Assigned task
Among the entries that follow, the required portion opens with the line containing "Where should I click to: Select the Berlin" and closes with the line containing "Open the Rufnummernsignalisierung". Give that portion again exactly, and nothing else.

Stored dataset items
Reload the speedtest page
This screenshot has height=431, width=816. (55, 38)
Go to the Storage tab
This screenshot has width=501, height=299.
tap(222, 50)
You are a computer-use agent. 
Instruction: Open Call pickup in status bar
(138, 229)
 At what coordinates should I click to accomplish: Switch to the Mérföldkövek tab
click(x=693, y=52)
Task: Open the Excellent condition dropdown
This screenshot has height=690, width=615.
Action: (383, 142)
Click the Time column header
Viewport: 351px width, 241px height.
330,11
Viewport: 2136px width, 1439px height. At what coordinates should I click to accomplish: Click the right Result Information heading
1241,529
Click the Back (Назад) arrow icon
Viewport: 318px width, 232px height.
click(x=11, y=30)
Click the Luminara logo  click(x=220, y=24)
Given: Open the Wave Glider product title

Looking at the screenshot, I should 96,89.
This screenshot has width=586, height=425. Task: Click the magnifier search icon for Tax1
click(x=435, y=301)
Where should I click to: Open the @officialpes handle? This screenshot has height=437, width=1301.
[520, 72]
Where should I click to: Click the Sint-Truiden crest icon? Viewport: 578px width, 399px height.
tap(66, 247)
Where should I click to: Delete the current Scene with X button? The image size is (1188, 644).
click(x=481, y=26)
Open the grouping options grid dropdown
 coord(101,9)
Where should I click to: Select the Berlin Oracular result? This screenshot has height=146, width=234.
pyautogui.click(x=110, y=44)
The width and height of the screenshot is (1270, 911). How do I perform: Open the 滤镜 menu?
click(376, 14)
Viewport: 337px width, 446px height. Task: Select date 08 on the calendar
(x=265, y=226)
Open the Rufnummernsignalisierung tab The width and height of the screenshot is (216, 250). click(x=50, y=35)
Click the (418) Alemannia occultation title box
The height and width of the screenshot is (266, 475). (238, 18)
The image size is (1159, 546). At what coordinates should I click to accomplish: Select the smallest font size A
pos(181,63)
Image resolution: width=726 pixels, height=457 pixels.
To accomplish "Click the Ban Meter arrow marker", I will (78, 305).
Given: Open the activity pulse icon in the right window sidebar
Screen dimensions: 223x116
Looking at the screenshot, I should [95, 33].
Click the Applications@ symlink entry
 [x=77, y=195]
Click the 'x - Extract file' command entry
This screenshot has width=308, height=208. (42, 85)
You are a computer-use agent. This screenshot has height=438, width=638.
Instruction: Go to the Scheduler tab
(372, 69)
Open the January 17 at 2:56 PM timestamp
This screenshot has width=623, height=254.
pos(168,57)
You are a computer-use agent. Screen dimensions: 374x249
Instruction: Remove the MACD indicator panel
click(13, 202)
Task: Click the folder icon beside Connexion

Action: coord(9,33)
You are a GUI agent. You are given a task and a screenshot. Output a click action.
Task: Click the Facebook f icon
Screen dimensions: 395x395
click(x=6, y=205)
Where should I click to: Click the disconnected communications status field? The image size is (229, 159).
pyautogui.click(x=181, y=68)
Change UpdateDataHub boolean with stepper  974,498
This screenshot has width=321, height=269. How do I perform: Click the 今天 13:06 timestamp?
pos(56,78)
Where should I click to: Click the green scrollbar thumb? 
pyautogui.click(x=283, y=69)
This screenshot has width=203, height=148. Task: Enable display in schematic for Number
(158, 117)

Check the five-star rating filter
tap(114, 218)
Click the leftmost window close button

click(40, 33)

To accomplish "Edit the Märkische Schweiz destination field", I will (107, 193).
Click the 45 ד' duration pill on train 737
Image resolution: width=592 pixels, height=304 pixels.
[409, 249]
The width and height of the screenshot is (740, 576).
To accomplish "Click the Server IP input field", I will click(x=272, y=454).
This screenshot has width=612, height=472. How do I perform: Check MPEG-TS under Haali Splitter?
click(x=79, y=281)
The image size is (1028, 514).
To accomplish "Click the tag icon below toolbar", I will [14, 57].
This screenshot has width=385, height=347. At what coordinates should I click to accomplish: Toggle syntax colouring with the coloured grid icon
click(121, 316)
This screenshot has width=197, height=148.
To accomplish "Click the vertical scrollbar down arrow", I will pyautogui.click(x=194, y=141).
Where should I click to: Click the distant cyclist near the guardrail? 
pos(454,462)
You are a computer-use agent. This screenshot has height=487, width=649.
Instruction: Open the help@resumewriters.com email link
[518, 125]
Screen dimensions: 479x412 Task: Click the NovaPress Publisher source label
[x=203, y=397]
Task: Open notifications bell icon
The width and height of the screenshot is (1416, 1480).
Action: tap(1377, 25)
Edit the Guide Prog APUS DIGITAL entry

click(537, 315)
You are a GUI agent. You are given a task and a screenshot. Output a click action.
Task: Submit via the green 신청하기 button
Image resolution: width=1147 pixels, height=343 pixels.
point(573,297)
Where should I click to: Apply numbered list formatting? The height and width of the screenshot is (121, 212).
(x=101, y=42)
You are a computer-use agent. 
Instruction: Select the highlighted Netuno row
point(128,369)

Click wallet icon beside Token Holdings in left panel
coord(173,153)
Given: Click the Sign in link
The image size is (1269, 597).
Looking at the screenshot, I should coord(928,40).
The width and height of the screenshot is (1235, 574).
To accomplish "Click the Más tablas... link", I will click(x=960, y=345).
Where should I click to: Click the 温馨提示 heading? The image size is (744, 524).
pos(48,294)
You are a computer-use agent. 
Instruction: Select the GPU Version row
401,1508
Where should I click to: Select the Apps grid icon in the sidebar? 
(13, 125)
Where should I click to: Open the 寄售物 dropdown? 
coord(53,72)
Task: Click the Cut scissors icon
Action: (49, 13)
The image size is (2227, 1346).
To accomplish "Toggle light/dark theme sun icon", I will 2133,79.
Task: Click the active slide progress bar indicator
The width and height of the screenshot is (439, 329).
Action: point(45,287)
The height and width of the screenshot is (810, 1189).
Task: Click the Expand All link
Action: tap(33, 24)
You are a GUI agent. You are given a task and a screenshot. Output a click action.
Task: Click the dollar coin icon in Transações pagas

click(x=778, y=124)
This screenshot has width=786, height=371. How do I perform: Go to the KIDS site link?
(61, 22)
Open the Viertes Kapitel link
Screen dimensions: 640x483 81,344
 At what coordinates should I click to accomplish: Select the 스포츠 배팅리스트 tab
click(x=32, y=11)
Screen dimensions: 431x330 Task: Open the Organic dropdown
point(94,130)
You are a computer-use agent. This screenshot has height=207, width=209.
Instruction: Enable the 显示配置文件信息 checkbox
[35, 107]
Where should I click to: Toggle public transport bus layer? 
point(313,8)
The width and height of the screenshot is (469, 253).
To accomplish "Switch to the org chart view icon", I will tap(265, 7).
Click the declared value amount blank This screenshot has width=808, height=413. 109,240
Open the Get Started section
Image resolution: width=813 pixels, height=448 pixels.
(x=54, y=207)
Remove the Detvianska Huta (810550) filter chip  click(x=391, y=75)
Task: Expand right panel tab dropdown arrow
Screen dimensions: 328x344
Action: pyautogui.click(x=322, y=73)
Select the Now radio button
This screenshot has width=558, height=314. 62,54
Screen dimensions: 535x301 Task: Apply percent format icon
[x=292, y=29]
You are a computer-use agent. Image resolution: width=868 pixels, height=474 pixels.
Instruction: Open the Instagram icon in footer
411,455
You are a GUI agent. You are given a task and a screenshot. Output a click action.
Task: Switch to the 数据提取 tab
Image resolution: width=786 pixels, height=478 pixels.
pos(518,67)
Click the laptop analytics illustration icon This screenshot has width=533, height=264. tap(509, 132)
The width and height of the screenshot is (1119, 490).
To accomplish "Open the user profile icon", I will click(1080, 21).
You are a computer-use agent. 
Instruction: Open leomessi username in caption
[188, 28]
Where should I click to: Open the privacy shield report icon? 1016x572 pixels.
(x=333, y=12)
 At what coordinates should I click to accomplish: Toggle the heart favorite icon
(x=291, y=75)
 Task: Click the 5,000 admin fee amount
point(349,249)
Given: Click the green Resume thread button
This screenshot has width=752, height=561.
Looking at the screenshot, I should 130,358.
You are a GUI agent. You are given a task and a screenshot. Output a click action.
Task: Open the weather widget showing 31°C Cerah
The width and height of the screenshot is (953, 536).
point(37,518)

Task result
Where should I click to: Select the Berlin Oracular result? This screenshot has height=146, width=234.
pyautogui.click(x=110, y=44)
The width and height of the screenshot is (1270, 911). How do I perform: Open the 滤镜 menu?
click(376, 14)
Viewport: 337px width, 446px height. Task: Select date 08 on the calendar
(x=265, y=226)
Open the Rufnummernsignalisierung tab The width and height of the screenshot is (216, 250). click(x=50, y=35)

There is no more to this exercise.